» Source passage:
That sounds like a perfect place doe waste. Just pump it I to the mantle. Put this stuff back in the ground where it belongs. Better than in out air or floating around our water.
Reminds me of one of my favorite colony buildings in Master of Orion 2:
"Core Waste Dumps take man-made toxic and polluting agents and stash them deep within the planet. Since they’re so far below surface water supplies and often destroyed by the intense pressures and temperatures at the fringe of the molten core, this completely eliminates all Pollution on the planet." https://masteroforion.gamepedia.com/Core_waste_dump
What a game! I used to make massive spherical space-ships with annihilation beams and the computer would make about 300 small ship fleets. The turn-based combat meant my 5 ships would kill 5 ships with my huge death beams, then all 295 of their small ships would fire each of their 3 dinky peashooters, then 885 shots later, I'd destroy 5 more, then 90 of their ships... Fast forward to today, and I'm setting my data analyses to run for 2 hours and walking away just like I did back then with battles.
Surely this would result in the high temperatures of the mantle burning the waste; the air pollution associated with this must make this a poor option for waste disposal.
From my understanding when things burn hot enough -- which I think the mantel burns hot enough -- this sort of thing is not that big of an issue.
Also, I am not entirely sure this would raise the temperatures of something so massive. In any case it would probably become the "global mantel worming" debate.
This statement is not strictly true but in context correct. Any volcanic eruption is full of really nasty gasses like carbon monoxide, sulfur, chlorine, and even fluorine, to name just a few. This comes from the content of the earth already (well, all the garbage comes from the earth originally also). But like you implied, adding the tiny amount of garbage generated by humans to the mix to an entire crustal column of rock would have insignificant impact on what comes out on top.
It's sad but it's not the most worrisome plastic in the ocean.

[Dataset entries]
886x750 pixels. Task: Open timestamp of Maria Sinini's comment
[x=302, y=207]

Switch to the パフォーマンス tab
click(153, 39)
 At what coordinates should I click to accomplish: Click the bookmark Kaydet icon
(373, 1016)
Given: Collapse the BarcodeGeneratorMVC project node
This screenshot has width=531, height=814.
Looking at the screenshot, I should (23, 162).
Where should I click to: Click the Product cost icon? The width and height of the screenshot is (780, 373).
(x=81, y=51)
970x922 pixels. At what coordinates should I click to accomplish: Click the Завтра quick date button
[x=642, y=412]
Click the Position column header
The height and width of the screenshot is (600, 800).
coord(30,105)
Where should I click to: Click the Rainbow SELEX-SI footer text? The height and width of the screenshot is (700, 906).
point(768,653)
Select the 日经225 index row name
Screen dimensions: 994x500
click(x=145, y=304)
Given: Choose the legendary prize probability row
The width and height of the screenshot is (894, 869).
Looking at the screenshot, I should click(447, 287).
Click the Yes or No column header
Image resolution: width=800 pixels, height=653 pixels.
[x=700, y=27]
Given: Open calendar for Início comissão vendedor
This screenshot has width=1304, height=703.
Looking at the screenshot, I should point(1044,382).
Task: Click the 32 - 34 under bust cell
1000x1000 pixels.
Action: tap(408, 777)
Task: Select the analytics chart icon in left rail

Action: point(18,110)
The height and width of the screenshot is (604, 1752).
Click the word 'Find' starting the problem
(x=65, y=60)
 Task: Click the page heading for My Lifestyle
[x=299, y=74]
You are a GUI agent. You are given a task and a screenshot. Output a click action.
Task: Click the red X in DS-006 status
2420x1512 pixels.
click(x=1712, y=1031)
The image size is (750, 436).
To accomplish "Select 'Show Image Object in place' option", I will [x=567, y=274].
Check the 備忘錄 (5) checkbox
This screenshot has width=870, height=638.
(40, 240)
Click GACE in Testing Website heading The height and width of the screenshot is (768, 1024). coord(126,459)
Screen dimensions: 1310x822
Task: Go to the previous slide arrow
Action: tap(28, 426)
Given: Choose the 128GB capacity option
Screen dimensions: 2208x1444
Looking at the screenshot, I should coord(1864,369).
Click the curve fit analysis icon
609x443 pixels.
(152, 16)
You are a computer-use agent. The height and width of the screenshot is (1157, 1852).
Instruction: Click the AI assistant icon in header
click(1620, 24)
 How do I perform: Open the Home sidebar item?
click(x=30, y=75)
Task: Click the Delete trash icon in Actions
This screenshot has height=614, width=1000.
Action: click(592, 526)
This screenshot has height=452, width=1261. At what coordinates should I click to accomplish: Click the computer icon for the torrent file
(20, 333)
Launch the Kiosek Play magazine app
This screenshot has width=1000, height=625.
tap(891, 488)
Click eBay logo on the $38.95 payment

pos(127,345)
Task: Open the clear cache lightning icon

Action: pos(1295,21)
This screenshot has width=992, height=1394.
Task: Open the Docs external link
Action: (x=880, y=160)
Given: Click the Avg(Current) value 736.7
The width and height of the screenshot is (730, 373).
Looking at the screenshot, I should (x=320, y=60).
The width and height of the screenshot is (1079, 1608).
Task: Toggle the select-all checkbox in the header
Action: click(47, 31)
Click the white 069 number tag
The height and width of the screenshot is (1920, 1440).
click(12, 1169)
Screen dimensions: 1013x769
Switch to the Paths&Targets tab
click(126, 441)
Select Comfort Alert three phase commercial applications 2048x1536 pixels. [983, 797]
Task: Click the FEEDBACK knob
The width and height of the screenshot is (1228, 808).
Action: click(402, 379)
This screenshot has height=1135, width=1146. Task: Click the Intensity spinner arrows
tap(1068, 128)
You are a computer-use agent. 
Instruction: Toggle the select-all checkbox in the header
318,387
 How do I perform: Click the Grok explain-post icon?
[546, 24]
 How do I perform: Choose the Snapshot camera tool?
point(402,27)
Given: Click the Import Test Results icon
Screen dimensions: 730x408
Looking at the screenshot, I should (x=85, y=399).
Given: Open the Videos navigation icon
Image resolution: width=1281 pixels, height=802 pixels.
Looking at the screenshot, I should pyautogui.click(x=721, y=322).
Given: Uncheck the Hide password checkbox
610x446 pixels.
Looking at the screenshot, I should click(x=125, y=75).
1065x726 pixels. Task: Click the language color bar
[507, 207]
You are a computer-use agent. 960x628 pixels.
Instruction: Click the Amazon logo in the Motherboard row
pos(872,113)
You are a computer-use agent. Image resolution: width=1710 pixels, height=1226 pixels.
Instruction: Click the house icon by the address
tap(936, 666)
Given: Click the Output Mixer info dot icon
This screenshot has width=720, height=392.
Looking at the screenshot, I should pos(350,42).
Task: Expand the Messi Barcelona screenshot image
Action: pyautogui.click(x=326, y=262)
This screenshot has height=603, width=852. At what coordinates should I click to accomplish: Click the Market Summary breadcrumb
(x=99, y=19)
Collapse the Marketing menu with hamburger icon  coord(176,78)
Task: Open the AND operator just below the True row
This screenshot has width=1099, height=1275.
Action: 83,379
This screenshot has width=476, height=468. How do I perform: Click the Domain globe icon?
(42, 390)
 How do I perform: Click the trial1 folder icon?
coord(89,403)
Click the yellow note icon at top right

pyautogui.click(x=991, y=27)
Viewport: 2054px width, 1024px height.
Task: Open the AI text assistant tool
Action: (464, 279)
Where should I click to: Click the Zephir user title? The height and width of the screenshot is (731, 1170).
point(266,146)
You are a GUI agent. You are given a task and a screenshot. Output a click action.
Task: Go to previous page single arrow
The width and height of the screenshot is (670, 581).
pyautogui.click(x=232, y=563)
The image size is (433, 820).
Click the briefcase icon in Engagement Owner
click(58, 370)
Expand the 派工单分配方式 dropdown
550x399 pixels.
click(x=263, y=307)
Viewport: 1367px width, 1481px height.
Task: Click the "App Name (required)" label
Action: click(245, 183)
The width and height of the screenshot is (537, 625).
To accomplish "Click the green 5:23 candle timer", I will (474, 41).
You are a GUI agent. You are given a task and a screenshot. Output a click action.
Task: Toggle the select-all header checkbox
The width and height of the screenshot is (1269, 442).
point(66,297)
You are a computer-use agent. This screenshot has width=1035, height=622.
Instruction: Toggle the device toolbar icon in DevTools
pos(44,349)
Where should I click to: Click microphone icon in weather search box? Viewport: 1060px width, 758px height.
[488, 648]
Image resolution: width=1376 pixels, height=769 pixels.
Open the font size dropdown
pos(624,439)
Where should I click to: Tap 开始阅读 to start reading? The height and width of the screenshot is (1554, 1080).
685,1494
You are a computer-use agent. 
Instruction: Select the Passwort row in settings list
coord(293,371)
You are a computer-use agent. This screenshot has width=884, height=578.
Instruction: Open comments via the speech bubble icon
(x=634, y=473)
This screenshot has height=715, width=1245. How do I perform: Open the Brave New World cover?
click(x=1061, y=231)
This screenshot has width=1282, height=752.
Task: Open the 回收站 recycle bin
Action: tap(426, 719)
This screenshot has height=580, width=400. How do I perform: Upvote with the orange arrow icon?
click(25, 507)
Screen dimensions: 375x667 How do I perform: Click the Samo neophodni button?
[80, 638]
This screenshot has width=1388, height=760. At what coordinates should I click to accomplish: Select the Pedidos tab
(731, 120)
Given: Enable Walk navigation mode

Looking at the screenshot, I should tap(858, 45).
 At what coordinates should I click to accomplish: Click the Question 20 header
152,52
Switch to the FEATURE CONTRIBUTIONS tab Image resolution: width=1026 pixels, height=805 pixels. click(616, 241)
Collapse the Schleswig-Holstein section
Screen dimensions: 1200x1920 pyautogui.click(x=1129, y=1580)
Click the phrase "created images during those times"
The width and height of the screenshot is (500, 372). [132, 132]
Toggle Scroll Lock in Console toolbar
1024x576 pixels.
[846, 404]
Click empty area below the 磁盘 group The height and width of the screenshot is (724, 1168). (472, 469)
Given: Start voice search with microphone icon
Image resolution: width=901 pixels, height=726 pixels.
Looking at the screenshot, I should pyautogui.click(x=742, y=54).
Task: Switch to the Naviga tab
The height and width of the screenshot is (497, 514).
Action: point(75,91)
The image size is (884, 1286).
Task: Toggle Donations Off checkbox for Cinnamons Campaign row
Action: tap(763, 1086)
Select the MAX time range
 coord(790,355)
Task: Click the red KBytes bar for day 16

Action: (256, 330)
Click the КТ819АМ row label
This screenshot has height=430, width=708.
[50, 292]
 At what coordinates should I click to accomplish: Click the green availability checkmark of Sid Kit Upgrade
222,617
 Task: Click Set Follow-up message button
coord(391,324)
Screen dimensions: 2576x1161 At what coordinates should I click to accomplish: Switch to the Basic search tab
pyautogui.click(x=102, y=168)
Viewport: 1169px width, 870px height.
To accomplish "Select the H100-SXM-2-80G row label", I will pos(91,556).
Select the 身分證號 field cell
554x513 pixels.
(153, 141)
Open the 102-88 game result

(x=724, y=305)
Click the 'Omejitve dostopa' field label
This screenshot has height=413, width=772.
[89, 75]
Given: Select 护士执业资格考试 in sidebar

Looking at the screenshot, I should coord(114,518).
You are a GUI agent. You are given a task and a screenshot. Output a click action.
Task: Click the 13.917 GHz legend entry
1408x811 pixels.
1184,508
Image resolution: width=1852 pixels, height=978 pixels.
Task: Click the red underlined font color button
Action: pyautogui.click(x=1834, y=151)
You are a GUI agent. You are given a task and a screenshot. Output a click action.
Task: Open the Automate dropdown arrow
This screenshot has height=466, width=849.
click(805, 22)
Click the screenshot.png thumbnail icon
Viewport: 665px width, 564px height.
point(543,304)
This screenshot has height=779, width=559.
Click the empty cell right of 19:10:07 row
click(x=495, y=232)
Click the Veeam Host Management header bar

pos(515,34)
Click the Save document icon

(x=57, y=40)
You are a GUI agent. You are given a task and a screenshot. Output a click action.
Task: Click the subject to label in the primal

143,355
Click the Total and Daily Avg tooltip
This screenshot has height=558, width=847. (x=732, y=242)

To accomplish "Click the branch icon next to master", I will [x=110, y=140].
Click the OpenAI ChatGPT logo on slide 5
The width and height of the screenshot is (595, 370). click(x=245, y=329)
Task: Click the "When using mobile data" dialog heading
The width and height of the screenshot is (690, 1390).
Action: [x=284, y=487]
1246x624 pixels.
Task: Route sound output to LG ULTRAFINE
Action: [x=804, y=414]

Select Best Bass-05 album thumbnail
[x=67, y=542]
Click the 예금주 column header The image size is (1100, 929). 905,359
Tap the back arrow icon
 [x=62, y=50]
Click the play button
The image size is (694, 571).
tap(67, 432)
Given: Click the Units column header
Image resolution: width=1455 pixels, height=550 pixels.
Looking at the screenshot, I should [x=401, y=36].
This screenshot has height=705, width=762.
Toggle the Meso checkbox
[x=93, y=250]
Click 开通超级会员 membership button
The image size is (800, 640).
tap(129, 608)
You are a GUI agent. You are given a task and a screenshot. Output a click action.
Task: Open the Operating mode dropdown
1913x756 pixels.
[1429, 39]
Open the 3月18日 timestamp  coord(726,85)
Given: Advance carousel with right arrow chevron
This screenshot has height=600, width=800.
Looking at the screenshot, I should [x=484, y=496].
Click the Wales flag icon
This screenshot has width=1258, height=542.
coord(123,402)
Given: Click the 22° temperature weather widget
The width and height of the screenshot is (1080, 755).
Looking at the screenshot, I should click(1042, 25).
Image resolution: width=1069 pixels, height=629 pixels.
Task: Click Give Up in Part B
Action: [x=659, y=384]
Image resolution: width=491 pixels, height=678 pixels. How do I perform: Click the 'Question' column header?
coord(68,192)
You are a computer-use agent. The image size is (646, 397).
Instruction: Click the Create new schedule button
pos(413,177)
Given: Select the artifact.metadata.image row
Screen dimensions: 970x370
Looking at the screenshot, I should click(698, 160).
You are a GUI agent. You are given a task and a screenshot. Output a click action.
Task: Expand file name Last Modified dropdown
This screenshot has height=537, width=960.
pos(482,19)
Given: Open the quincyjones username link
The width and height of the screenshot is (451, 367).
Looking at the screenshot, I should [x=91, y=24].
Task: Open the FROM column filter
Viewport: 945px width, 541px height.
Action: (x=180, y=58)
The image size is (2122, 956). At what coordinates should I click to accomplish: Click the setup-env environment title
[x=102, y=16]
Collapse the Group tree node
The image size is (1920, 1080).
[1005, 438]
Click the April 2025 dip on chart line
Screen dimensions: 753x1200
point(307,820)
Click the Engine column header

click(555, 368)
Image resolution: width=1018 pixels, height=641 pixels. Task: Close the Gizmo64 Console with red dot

» Exercise aim:
Can you update the thread on dumping waste into the mantle from "Also, I am not" up to and including "out on top.", putting "lava flow" in place of "volcanic eruption"?

» The answer:
Also, I am not entirely sure this would raise the temperatures of something so massive. In any case it would probably become the "global mantel worming" debate.
This statement is not strictly true but in context correct. Any lava flow is full of really nasty gasses like carbon monoxide, sulfur, chlorine, and even fluorine, to name just a few. This comes from the content of the earth already (well, all the garbage comes from the earth originally also). But like you implied, adding the tiny amount of garbage generated by humans to the mix to an entire crustal column of rock would have insignificant impact on what comes out on top.